Однако, по Кассиреру, логический анализ в мифологическом мышлении отсутствует. Каузальность в мифе такова, что каждое сходство, смежность, контакт преобразуются в причинную последовательность, в силу чего причины выбираются довольно свободно.

Заметим, что здесь Кассирер опирается на Леви-Брюля и одновременно на долевибрюлевские ассоциативные объяснения, не предполагавшие мистической партиципации. Кассирер в какой-то мере сглаживает остроту парадоксальной мысли Леви-Брюля и тем самым как бы поднимает интеллектуальную значимость мифа. Продолжая исследование мифической каузальности, Кассирер указывает, что для мифа характерны не изменения, предполагающие наличие всеобщего закона, а метаморфозы в овидиевом смысле, представляющие отчет о случайном, индивидуальном событии, об акте свободной воли и т. п. Случайность как бы порождает причинность, поскольку мифическая мысль применяет вопросы «как» и «почему» именно к частному и уникальному. Кассирер считает, что в мифологии существует известный параллелизм между отношением причины к следствию и части к целому (часть замещает целое, отождествляясь с ним). Отсутствие четкой границы между целым и частью связано с отсутствием строгой каузальности. В мифе нет барьеров между фрагментами времени, частями пространства. Мифическое «начало» заменяет принцип и эквивалентно субстанции. Нет движения от вещи к условию; меняется не «как», а «что», «откуда» и «куда» в форме определенных вещей, т. е. дело ограничивается дифференциацией «начала» и «конца», сведением отношений к предшествующей материальной субстанции. Свойства становятся телами, а в качестве причин выступают первичные объекты (Ur-sache). Между причиной и следствием создается непрерывность, но посредством материальных звеньев; от вещи к вещи как бы переходит сила в качестве материальной субстанции.
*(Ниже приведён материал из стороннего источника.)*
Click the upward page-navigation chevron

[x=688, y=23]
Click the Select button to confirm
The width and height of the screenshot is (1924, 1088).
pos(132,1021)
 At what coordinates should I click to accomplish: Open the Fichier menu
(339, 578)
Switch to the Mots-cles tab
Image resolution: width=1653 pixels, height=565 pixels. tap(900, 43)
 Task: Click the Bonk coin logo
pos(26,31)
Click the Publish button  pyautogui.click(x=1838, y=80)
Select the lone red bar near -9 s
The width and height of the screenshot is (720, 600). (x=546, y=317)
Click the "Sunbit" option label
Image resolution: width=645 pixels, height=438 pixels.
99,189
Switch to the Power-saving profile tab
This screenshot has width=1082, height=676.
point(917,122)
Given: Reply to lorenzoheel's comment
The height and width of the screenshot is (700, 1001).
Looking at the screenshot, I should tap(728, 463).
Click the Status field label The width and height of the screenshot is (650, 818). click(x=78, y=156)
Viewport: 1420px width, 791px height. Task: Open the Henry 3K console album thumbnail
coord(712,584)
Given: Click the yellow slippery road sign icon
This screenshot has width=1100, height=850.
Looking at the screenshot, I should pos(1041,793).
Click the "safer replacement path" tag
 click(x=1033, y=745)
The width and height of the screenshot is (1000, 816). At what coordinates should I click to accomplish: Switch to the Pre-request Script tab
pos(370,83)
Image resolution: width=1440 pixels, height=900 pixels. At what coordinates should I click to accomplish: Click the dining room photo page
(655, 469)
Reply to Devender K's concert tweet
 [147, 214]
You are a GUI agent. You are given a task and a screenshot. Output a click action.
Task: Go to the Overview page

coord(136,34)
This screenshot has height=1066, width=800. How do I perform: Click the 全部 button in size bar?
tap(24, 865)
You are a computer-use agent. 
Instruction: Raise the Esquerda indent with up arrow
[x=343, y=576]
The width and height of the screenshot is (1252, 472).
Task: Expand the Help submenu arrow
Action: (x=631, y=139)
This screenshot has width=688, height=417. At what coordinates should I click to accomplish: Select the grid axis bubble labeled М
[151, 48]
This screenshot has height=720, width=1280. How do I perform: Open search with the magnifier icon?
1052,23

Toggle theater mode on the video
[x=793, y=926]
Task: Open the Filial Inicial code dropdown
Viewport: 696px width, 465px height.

В связи с этим Кассирер отмечает такую особенность мифической фантазии, как сочетание спиритуализации космоса с материализацией духовных содержаний.

До сих пор речь шла о «мифическом осознании объекта». Кассирер всячески подчеркивает, что мифология отличается от эмпирической науки не качеством категорий, а их модальностью : вместо иерархии причин и следствий – иерархия сил и богов, вместо законов – конкретные унифицированные образы; элементы, входящие в отношения, не синтезируются, а сращиваются или отождествляются. Те же закономерности Кассирер видит и в «частных категориях мифического мышления». В «количестве» отождествляются общее (множественное) и единичное, а в «качестве» – вещь и ее атрибуты (за счет конкретизации, гипостаз ирования). В «сходстве» нет различия внешнего и внутреннего, в силу того что сходство отождествляется с сущностью. Там, где наличествует сходство, присутствует и вся вещь, например, дым табака – не только символ, но инструмент вызывания дождя, образ этого желанного дождя и тучи. Частности объединяются мифом в образ или персонаж. Мифическая фантазия, все же признает Кассирер, может породить мир мифических представлений только в том случае, если за этим стоит динамика жизненных эмоций. Отсюда – необходимый путь исследования: от форм мысли к формам интуиции и соответствующим формам жизни. По этому поводу можно повторить то, что уже было сказано выше, т. е. что формы жизни учитываются Кассирером весьма косвенным образом.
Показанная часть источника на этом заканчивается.